Exercise requirements:
Output every record below exactly as it appears.

[[ Input, beginning ]]

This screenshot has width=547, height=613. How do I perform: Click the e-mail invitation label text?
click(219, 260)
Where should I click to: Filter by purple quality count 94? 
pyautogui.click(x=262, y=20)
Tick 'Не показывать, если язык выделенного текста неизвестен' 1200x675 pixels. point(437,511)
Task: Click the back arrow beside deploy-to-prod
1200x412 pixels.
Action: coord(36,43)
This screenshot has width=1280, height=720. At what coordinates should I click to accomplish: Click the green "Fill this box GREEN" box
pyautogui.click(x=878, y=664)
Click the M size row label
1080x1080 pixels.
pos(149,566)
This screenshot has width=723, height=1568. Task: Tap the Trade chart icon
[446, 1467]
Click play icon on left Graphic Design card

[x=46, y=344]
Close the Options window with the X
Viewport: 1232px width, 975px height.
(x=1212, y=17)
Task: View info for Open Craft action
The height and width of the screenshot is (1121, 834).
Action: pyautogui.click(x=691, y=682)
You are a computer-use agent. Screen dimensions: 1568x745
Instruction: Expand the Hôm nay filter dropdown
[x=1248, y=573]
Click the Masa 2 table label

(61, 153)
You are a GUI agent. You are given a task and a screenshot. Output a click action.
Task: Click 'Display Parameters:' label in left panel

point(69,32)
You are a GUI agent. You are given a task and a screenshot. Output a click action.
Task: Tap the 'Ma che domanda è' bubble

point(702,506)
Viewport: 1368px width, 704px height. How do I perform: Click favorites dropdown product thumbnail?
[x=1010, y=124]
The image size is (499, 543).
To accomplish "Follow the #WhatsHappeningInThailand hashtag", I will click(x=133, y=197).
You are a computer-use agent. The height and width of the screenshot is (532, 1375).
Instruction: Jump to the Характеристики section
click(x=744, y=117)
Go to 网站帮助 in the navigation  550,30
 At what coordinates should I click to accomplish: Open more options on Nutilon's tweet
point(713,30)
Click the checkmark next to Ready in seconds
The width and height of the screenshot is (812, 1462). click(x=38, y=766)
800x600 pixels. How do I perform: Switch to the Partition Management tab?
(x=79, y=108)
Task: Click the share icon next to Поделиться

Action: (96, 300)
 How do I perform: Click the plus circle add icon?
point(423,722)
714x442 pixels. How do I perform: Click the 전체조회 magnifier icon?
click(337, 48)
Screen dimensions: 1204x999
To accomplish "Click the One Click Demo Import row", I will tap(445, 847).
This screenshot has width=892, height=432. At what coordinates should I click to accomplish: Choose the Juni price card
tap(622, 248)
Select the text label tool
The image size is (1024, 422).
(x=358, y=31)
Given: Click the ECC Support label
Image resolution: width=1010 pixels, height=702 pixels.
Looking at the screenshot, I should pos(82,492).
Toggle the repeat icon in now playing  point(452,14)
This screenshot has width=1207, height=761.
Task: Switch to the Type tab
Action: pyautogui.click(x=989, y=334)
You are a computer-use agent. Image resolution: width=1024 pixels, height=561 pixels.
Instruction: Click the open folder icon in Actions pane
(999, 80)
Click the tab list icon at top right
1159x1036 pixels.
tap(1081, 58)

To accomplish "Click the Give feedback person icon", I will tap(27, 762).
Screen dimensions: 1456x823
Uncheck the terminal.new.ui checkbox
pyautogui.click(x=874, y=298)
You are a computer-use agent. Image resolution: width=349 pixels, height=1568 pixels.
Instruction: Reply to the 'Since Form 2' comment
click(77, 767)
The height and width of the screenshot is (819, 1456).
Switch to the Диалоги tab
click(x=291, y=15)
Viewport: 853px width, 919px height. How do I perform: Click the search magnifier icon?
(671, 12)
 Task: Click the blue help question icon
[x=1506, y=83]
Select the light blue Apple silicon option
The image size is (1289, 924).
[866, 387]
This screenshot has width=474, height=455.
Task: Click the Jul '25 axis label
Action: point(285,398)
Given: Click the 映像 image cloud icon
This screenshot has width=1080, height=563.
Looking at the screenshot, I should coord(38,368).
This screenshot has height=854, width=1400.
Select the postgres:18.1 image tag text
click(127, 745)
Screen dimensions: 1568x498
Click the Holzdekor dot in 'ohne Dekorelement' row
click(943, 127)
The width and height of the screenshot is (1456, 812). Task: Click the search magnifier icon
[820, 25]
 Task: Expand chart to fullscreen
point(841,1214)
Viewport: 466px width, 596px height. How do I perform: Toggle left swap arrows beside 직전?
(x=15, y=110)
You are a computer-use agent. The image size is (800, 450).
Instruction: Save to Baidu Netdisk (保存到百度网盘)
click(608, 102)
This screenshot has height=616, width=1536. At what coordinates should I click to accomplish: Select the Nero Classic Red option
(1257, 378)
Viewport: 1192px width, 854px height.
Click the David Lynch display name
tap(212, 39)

[[ Input, end ]]

Task response:
This screenshot has width=547, height=613. How do I perform: Click the e-mail invitation label text?
click(219, 260)
Where should I click to: Filter by purple quality count 94? 
pyautogui.click(x=262, y=20)
Tick 'Не показывать, если язык выделенного текста неизвестен' 1200x675 pixels. point(437,511)
Task: Click the back arrow beside deploy-to-prod
1200x412 pixels.
Action: coord(36,43)
This screenshot has width=1280, height=720. At what coordinates should I click to accomplish: Click the green "Fill this box GREEN" box
pyautogui.click(x=878, y=664)
Click the M size row label
1080x1080 pixels.
pos(149,566)
This screenshot has width=723, height=1568. Task: Tap the Trade chart icon
[446, 1467]
Click play icon on left Graphic Design card

[x=46, y=344]
Close the Options window with the X
Viewport: 1232px width, 975px height.
(x=1212, y=17)
Task: View info for Open Craft action
The height and width of the screenshot is (1121, 834).
Action: pyautogui.click(x=691, y=682)
You are a computer-use agent. Screen dimensions: 1568x745
Instruction: Expand the Hôm nay filter dropdown
[x=1248, y=573]
Click the Masa 2 table label

(61, 153)
You are a GUI agent. You are given a task and a screenshot. Output a click action.
Task: Click 'Display Parameters:' label in left panel

point(69,32)
You are a GUI agent. You are given a task and a screenshot. Output a click action.
Task: Tap the 'Ma che domanda è' bubble

point(702,506)
Viewport: 1368px width, 704px height. How do I perform: Click favorites dropdown product thumbnail?
[x=1010, y=124]
The image size is (499, 543).
To accomplish "Follow the #WhatsHappeningInThailand hashtag", I will click(x=133, y=197).
You are a computer-use agent. The height and width of the screenshot is (532, 1375).
Instruction: Jump to the Характеристики section
click(x=744, y=117)
Go to 网站帮助 in the navigation  550,30
 At what coordinates should I click to accomplish: Open more options on Nutilon's tweet
point(713,30)
Click the checkmark next to Ready in seconds
The width and height of the screenshot is (812, 1462). click(x=38, y=766)
800x600 pixels. How do I perform: Switch to the Partition Management tab?
(x=79, y=108)
Task: Click the share icon next to Поделиться

Action: (96, 300)
 How do I perform: Click the plus circle add icon?
point(423,722)
714x442 pixels. How do I perform: Click the 전체조회 magnifier icon?
click(337, 48)
Screen dimensions: 1204x999
To accomplish "Click the One Click Demo Import row", I will tap(445, 847).
This screenshot has width=892, height=432. At what coordinates should I click to accomplish: Choose the Juni price card
tap(622, 248)
Select the text label tool
The image size is (1024, 422).
(x=358, y=31)
Given: Click the ECC Support label
Image resolution: width=1010 pixels, height=702 pixels.
Looking at the screenshot, I should pos(82,492).
Toggle the repeat icon in now playing  point(452,14)
This screenshot has width=1207, height=761.
Task: Switch to the Type tab
Action: pyautogui.click(x=989, y=334)
You are a computer-use agent. Image resolution: width=1024 pixels, height=561 pixels.
Instruction: Click the open folder icon in Actions pane
(999, 80)
Click the tab list icon at top right
1159x1036 pixels.
tap(1081, 58)

To accomplish "Click the Give feedback person icon", I will tap(27, 762).
Screen dimensions: 1456x823
Uncheck the terminal.new.ui checkbox
pyautogui.click(x=874, y=298)
You are a computer-use agent. Image resolution: width=349 pixels, height=1568 pixels.
Instruction: Reply to the 'Since Form 2' comment
click(77, 767)
The height and width of the screenshot is (819, 1456).
Switch to the Диалоги tab
click(x=291, y=15)
Viewport: 853px width, 919px height. How do I perform: Click the search magnifier icon?
(671, 12)
 Task: Click the blue help question icon
[x=1506, y=83]
Select the light blue Apple silicon option
The image size is (1289, 924).
[866, 387]
This screenshot has width=474, height=455.
Task: Click the Jul '25 axis label
Action: point(285,398)
Given: Click the 映像 image cloud icon
This screenshot has width=1080, height=563.
Looking at the screenshot, I should coord(38,368).
This screenshot has height=854, width=1400.
Select the postgres:18.1 image tag text
click(127, 745)
Screen dimensions: 1568x498
Click the Holzdekor dot in 'ohne Dekorelement' row
click(943, 127)
The width and height of the screenshot is (1456, 812). Task: Click the search magnifier icon
[820, 25]
 Task: Expand chart to fullscreen
point(841,1214)
Viewport: 466px width, 596px height. How do I perform: Toggle left swap arrows beside 직전?
(x=15, y=110)
You are a computer-use agent. The image size is (800, 450).
Instruction: Save to Baidu Netdisk (保存到百度网盘)
click(608, 102)
This screenshot has height=616, width=1536. At what coordinates should I click to accomplish: Select the Nero Classic Red option
(1257, 378)
Viewport: 1192px width, 854px height.
Click the David Lynch display name
tap(212, 39)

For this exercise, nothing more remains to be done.